(Stored items)
============================================================

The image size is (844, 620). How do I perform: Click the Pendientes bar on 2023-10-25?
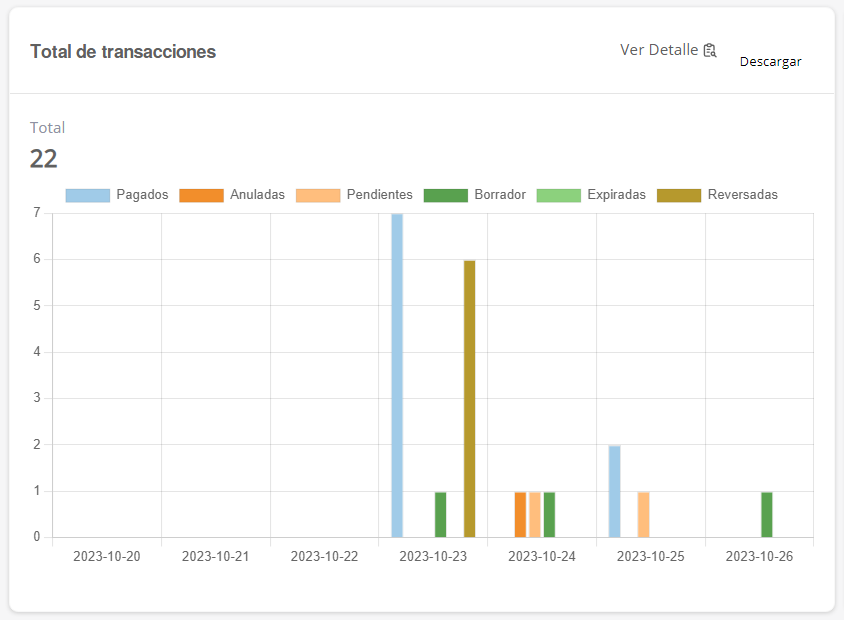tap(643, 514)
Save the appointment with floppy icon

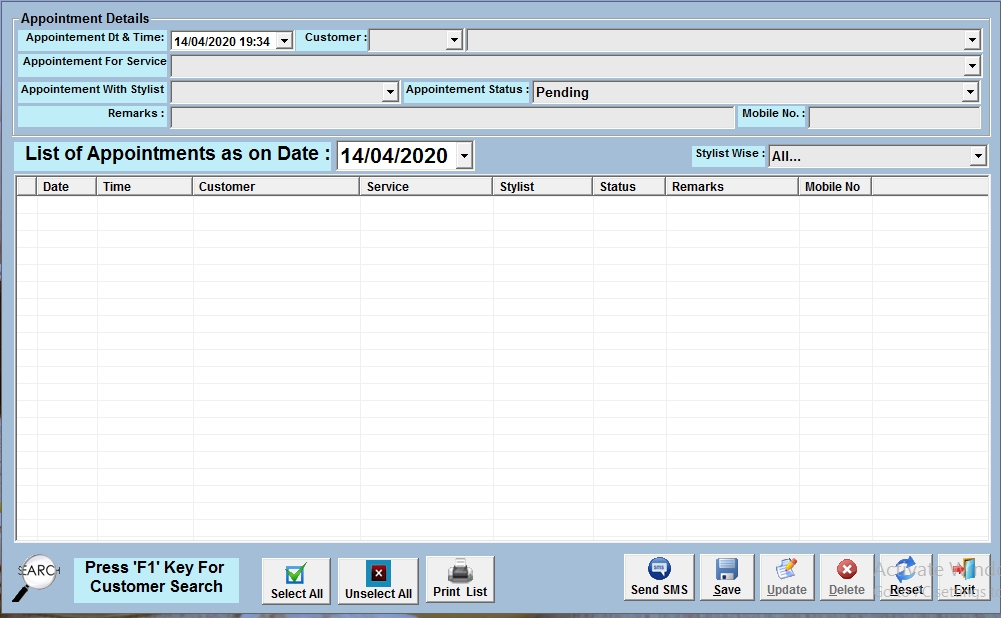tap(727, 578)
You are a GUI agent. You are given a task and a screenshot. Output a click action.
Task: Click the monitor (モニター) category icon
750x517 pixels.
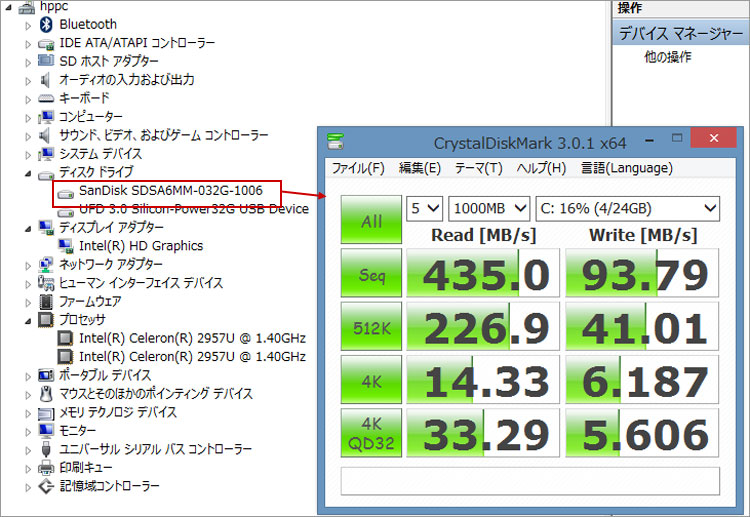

============================================================

- WORK TASK
In the answer, include exactly the lines from the one containing "Task: Click the monitor (モニター) category icon" through the end of the records above and no pictures at all.

- ANSWER SPACE
Task: Click the monitor (モニター) category icon
750x517 pixels.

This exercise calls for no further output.